McNally Robinson, the large indie chain of Canadian bookstores, was kind enough this week to run an editorial indicating that my second book, The Poisoned Pawn, had escaped the sophomore jinx. (The story refers to G.B. Joyce, another Penguin author; I’m really pleased to hear of his success with The Code.)
Apparently, the sophomore jinx is when a second book doesn’t live up to expectations.
Wikipedia calls this the sophomore slump. Among other things, the term is apparently used to refer to the slump a lot of baseball players experience in their second year. It brings back awful memories of second year law school. I still have nightmares sometimes of exams I didn’t know I was supposed to write.
I confess I have worried about this issue a fair amount and more so recently, with the second book about to hit bookstores.

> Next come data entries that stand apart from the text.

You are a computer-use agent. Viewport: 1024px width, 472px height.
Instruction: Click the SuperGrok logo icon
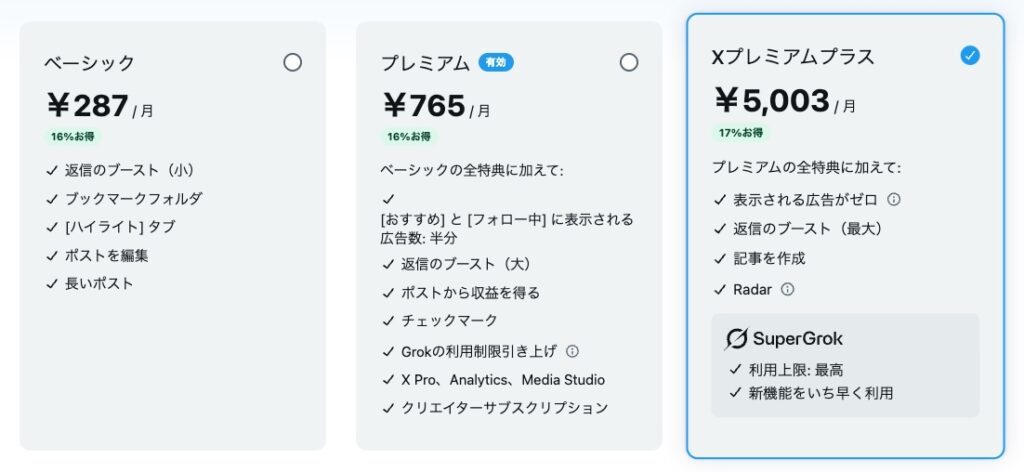pyautogui.click(x=737, y=339)
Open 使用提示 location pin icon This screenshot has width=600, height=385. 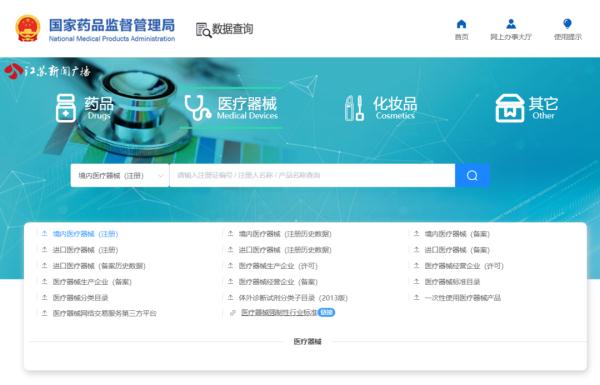tap(567, 24)
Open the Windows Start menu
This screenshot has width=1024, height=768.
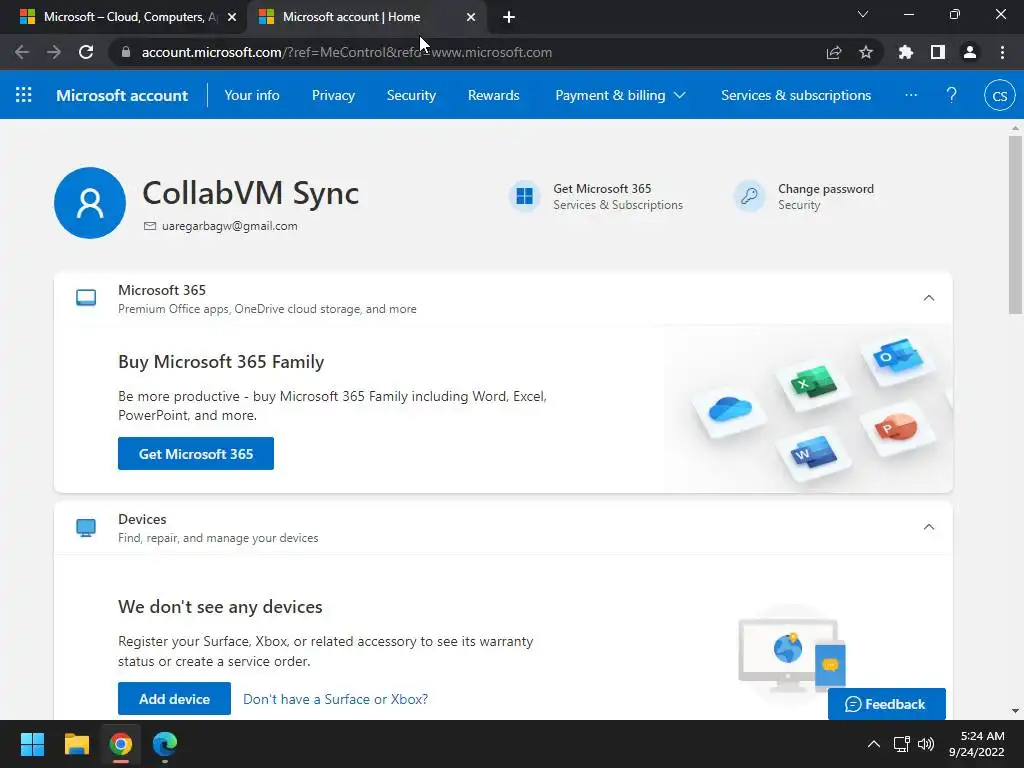32,744
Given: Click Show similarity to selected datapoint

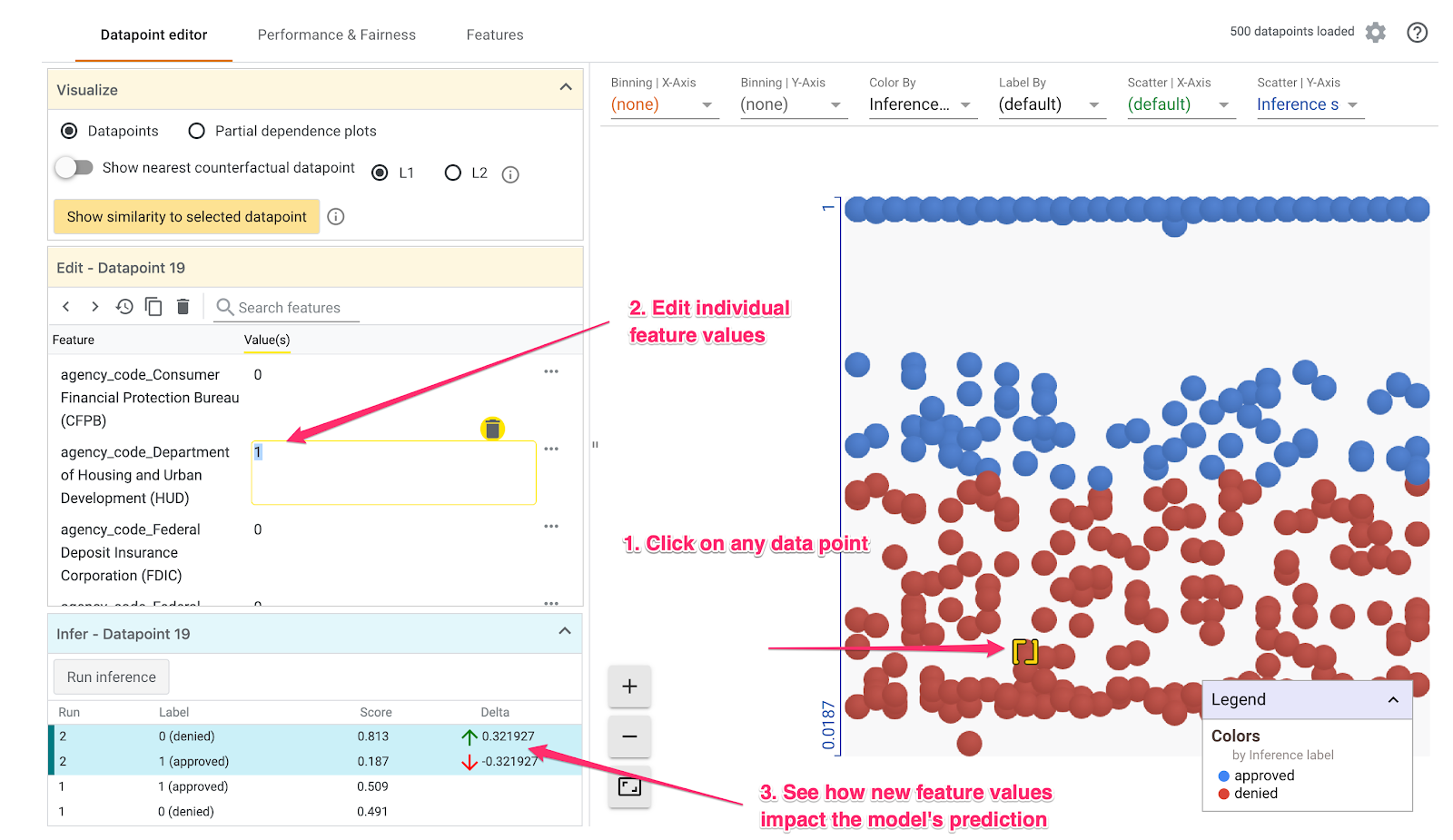Looking at the screenshot, I should pyautogui.click(x=186, y=217).
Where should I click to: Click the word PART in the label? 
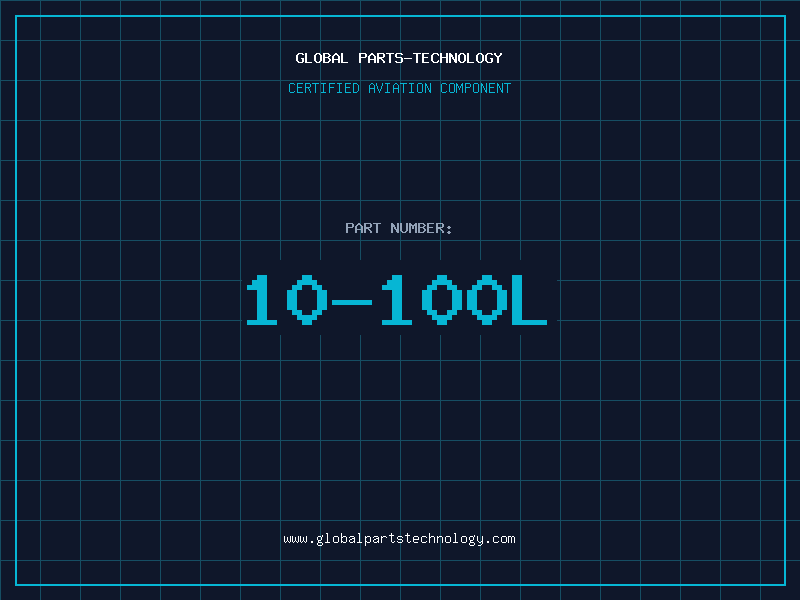[x=363, y=229]
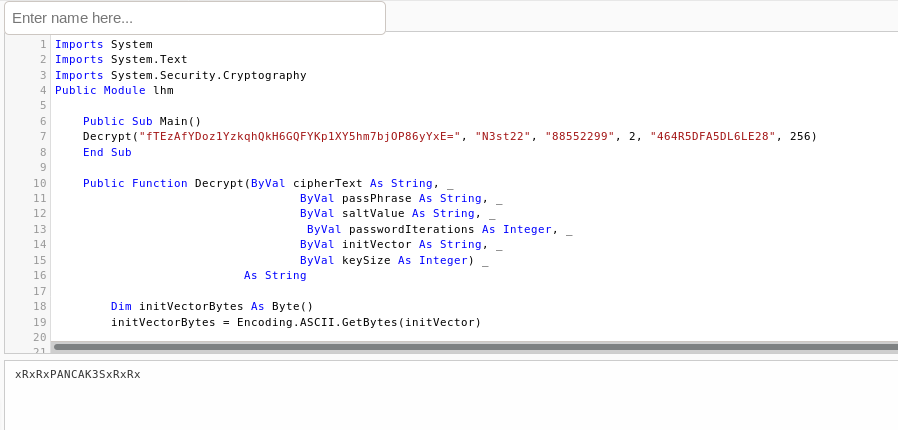Click the long base64 cipher text string
The height and width of the screenshot is (430, 898).
tap(300, 136)
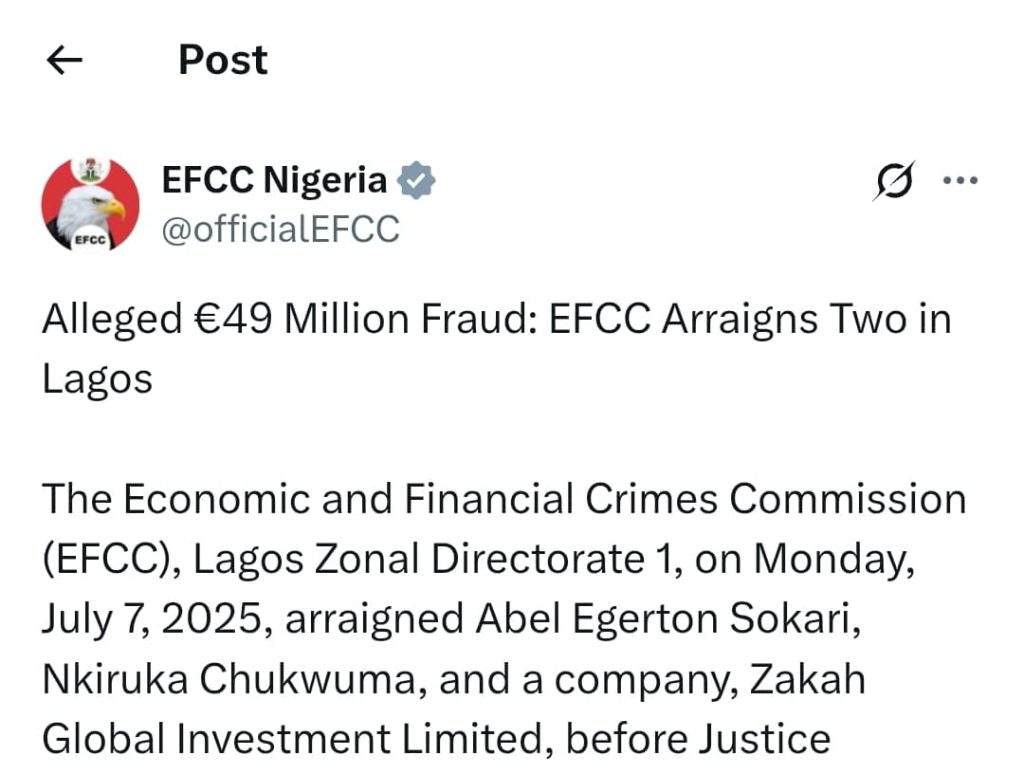Go back using the left arrow
The width and height of the screenshot is (1024, 774).
point(65,60)
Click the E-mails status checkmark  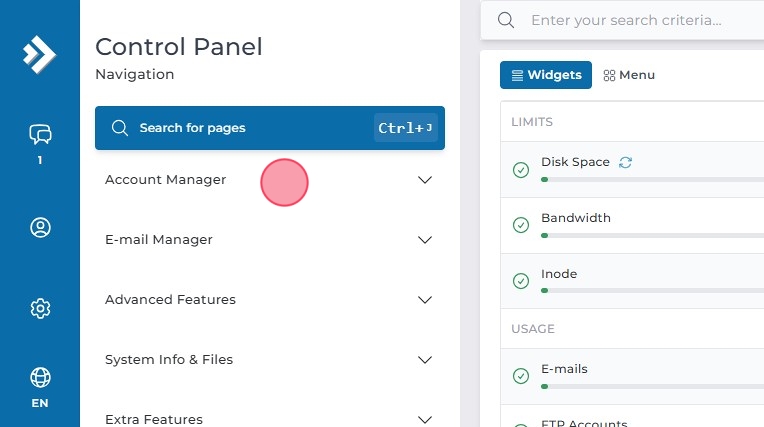point(521,376)
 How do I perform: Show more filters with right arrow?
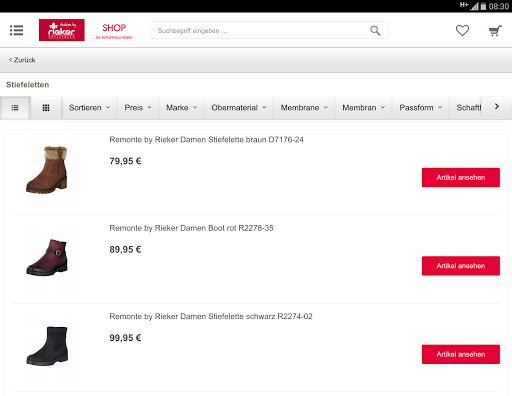(497, 107)
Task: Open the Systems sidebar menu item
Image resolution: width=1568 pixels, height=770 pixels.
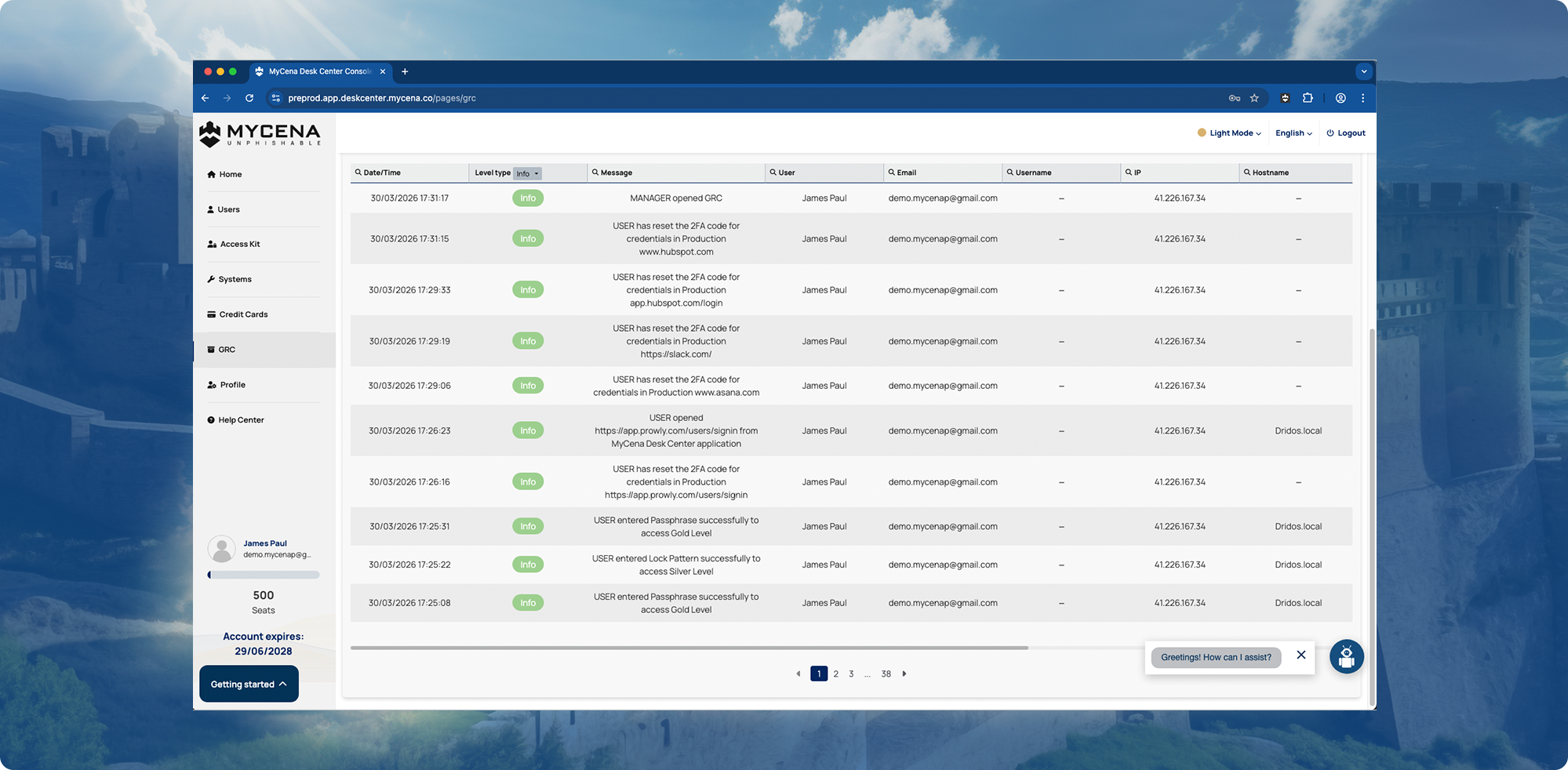Action: tap(235, 279)
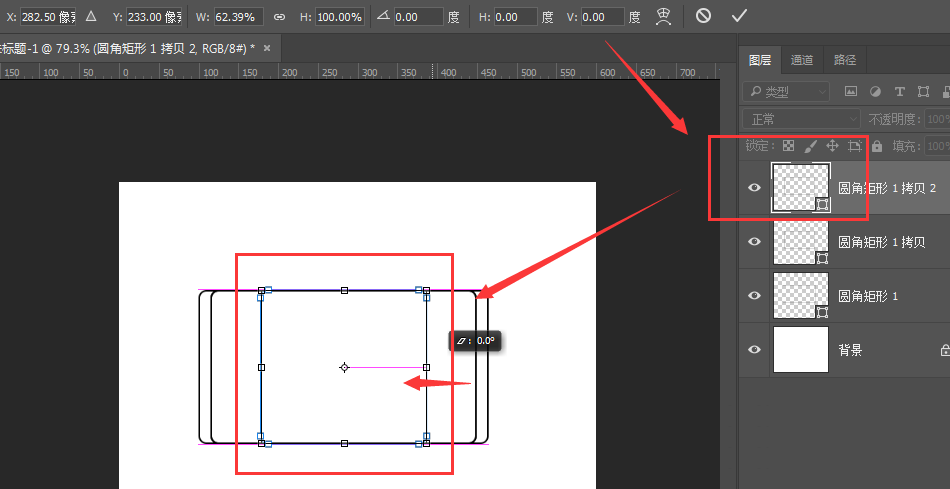Commit the transform with the checkmark icon

point(739,16)
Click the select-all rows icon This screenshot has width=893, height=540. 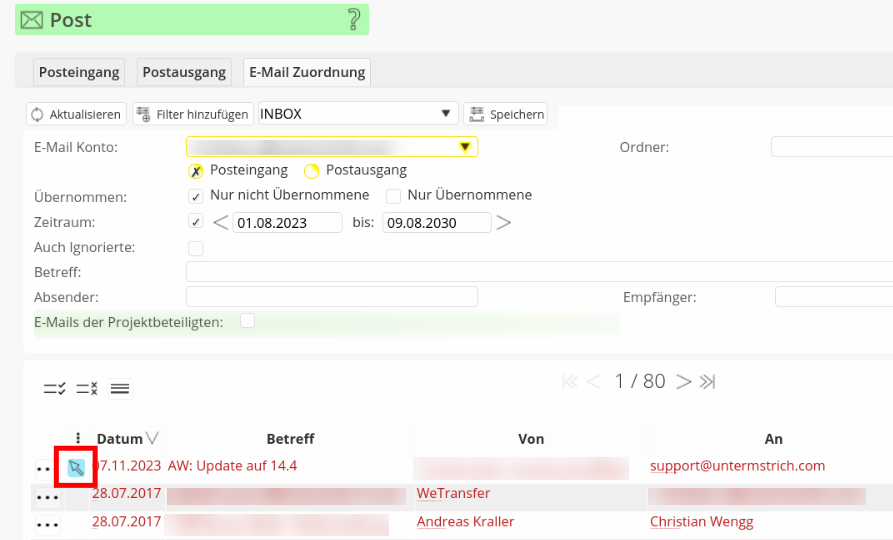point(54,389)

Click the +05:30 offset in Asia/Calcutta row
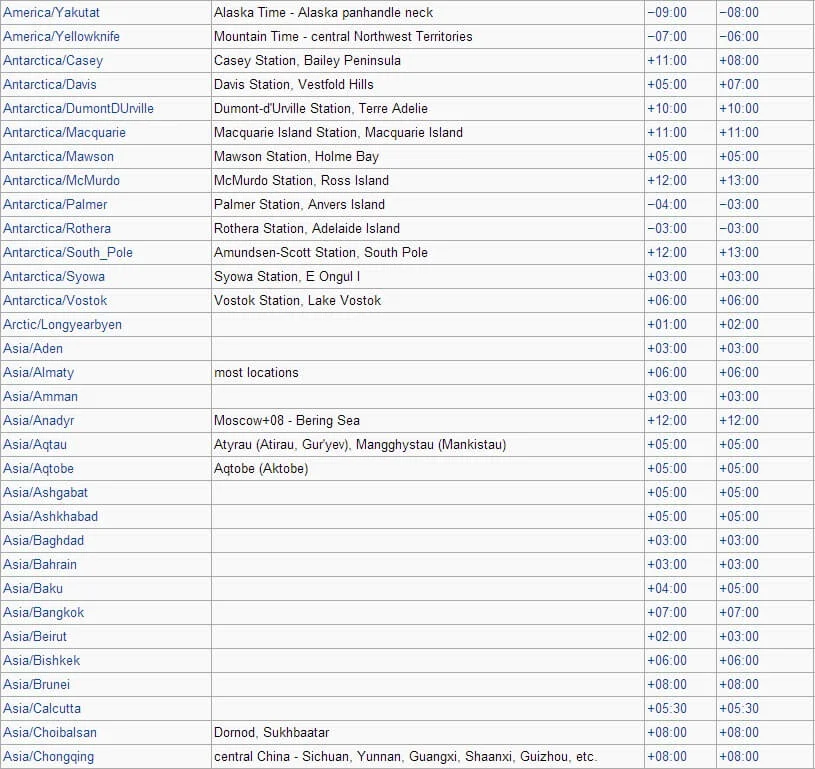[667, 709]
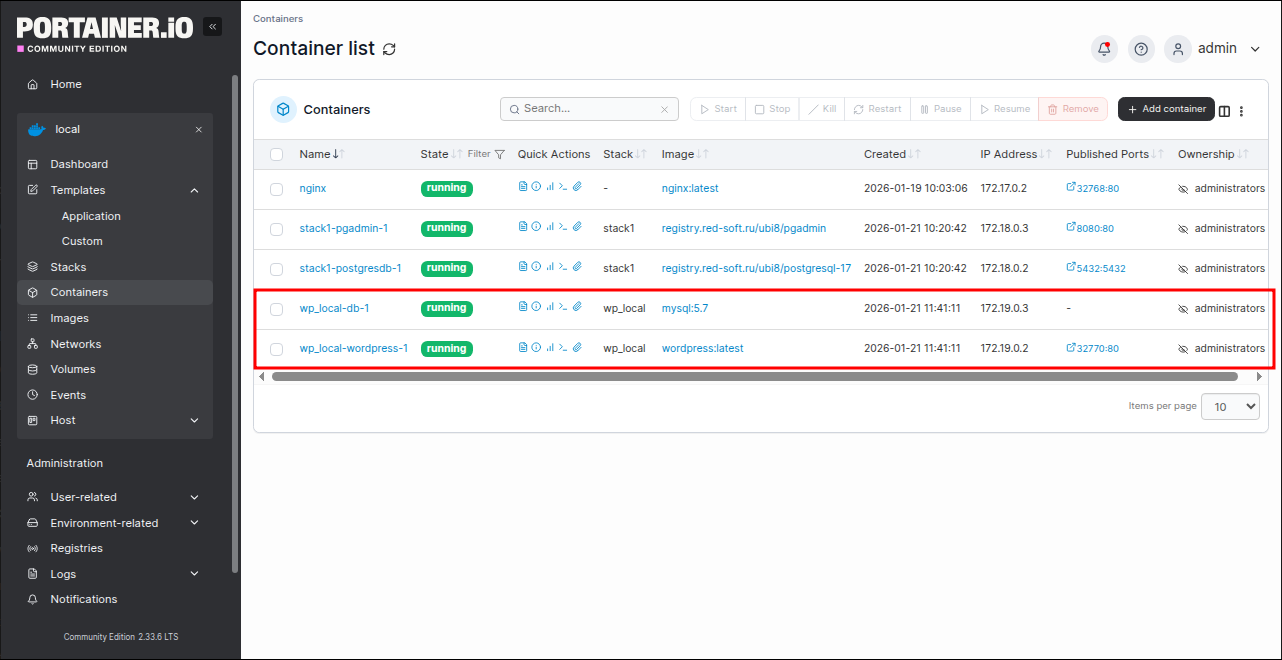The width and height of the screenshot is (1282, 660).
Task: Open logs quick action for nginx container
Action: (x=523, y=188)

When you write your first novel, you put your best stuff in it. You have the luxury of time. (They say in music you have a lifetime to make your first album but two weeks to make your second.) Every author I know agonizes over that first book; how it will be received, whether the reviewers will love it or hate it, what readers will think. But the ones I know who write series seem to worry more about the second. If the first book does well, it sets the bar high. What if you can’t make the jump with the next one?
In your first book, you can revise away to your heart’s content. The great lines you’ve saved on scraps of paper find a home; you get to reveal the interesting facets of your characters for the first time. Are they as interesting the second time? Will what was quirky in the first book become predictable?
There are certainly exceptions to the sophomore hex. Lovely Bones was a second book. So was Pride and Prejudice. I’m sure there are many others that became break-through novels.
For many mystery authors it’s the second book that carries the series. You have to get through it. It’s not like the 13th floor in a building; you can’t just rename it and pretend it’s something else.
The Poisoned Pawn will be the acid test of whether the Inspector Ramirez series has legs or not. We’re only three weeks from publication. I’m having those dreams again about failing my exams.